▸ WHAT IS BEING ASKED:
Everything from the line with "The image size is (714, 402)." to the final line of the entries, both included, should be restated word for word; please omit the pictures.

▸ ENTRIES PROVIDED:
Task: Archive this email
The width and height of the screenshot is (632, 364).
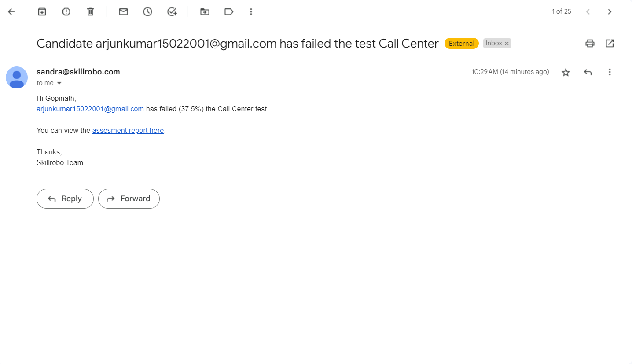Action: [42, 12]

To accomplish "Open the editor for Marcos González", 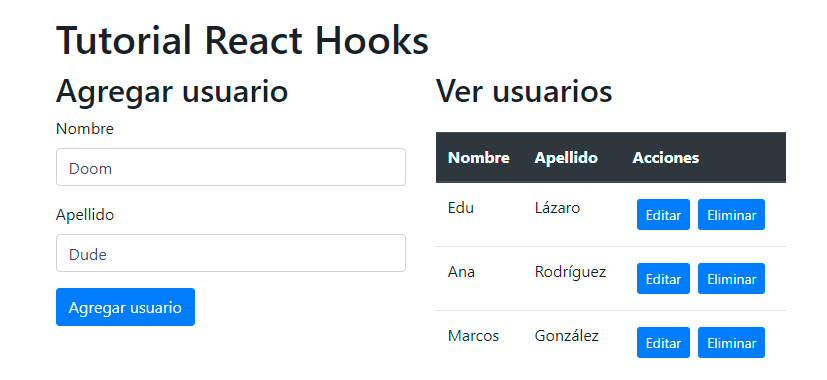I will [663, 343].
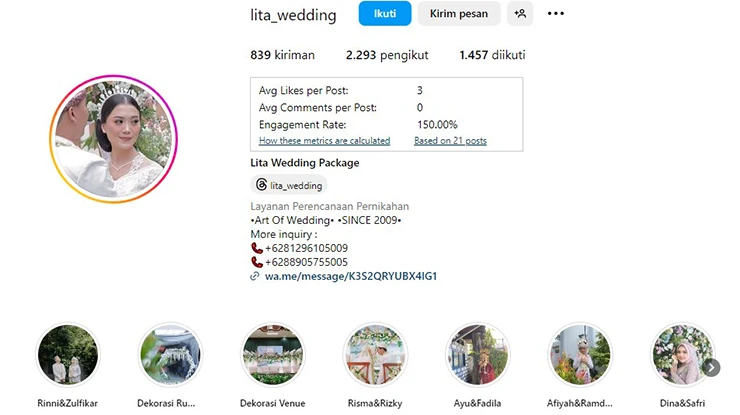
Task: Click the Based on 21 posts link
Action: pyautogui.click(x=450, y=141)
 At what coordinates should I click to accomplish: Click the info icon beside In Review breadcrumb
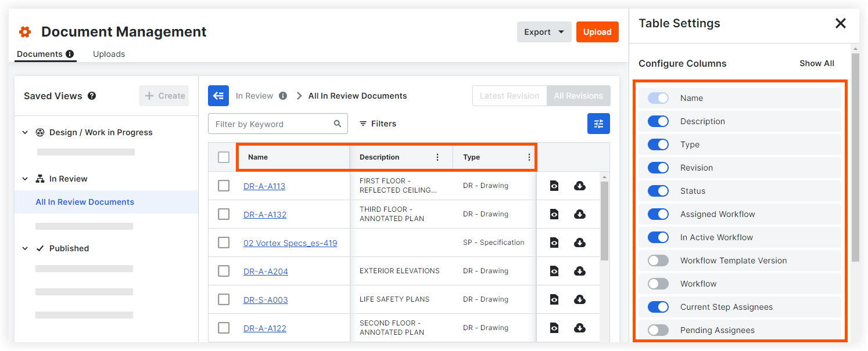[x=283, y=96]
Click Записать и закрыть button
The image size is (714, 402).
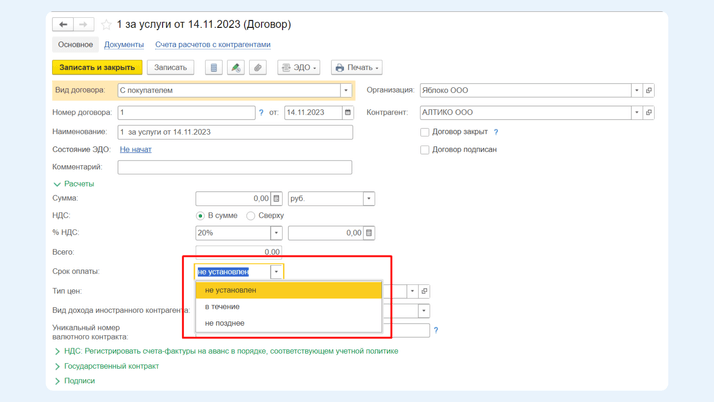[x=97, y=68]
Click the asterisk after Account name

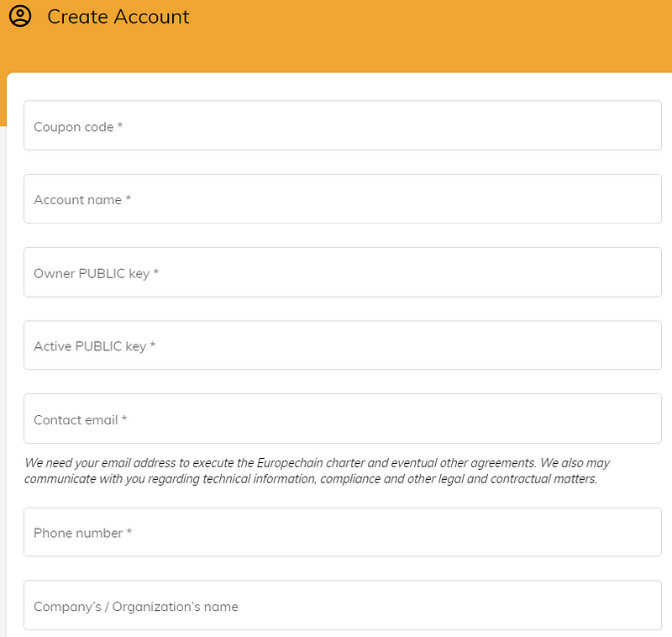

▸ SOLUTION:
The image size is (714, 402).
[x=97, y=68]
Click the asterisk after Account name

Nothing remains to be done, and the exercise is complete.